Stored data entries
* Start *

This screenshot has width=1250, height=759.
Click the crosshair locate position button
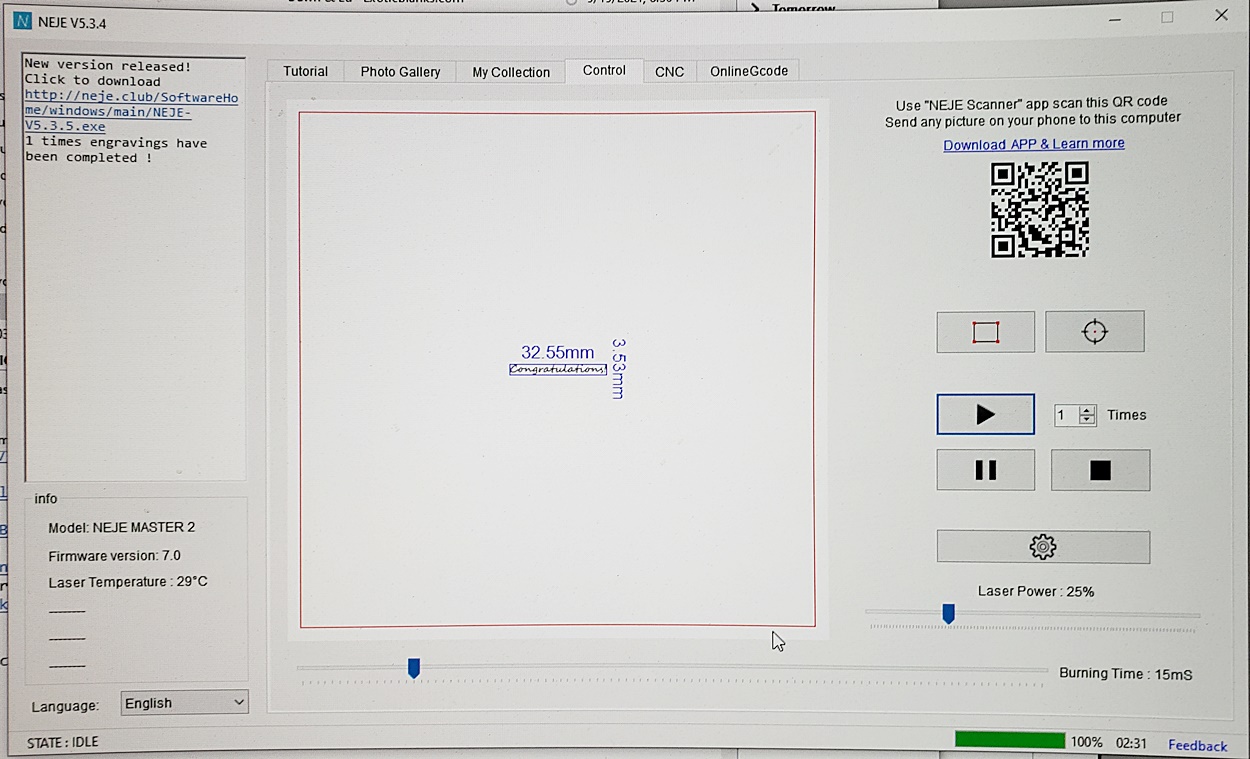click(x=1094, y=332)
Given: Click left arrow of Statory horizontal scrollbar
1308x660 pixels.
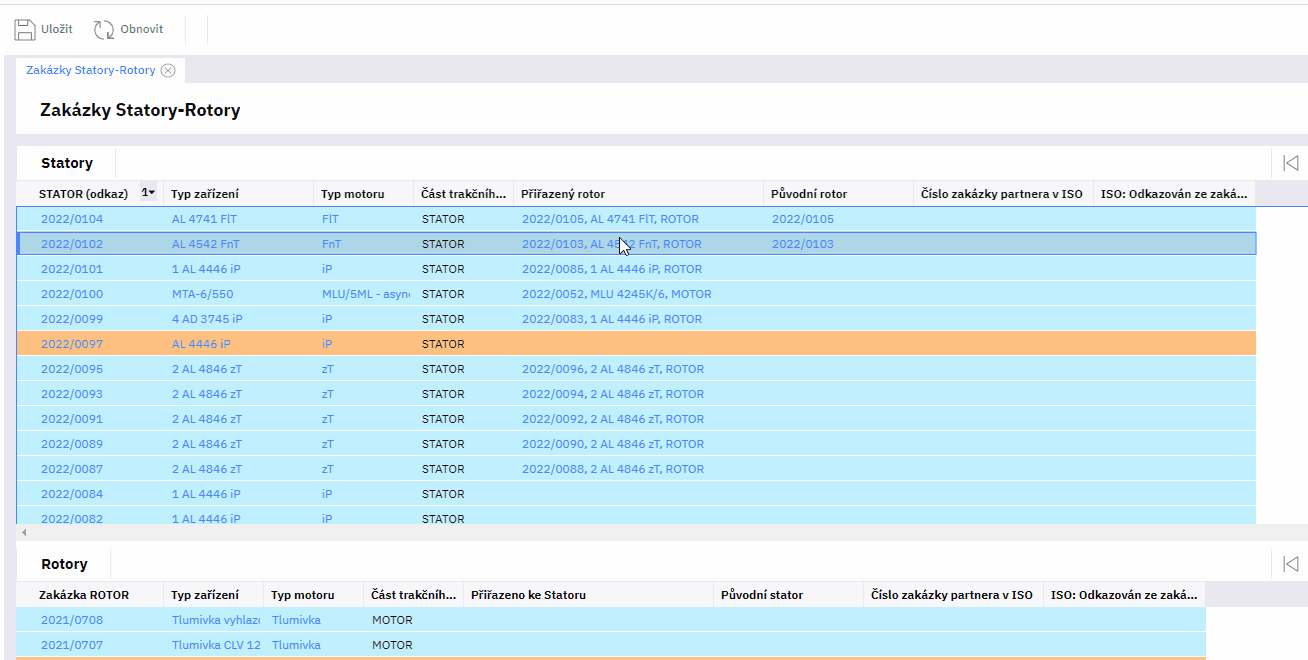Looking at the screenshot, I should coord(24,533).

* End *

Edit the listing so that every "scrollbar" becomes "scroll bar", keeping all other text the same. Omit the pictures.

This screenshot has width=1250, height=759.
Click the crosshair locate position button
click(x=1094, y=332)
Given: Click left arrow of Statory horizontal scroll bar
1308x660 pixels.
Looking at the screenshot, I should coord(24,533).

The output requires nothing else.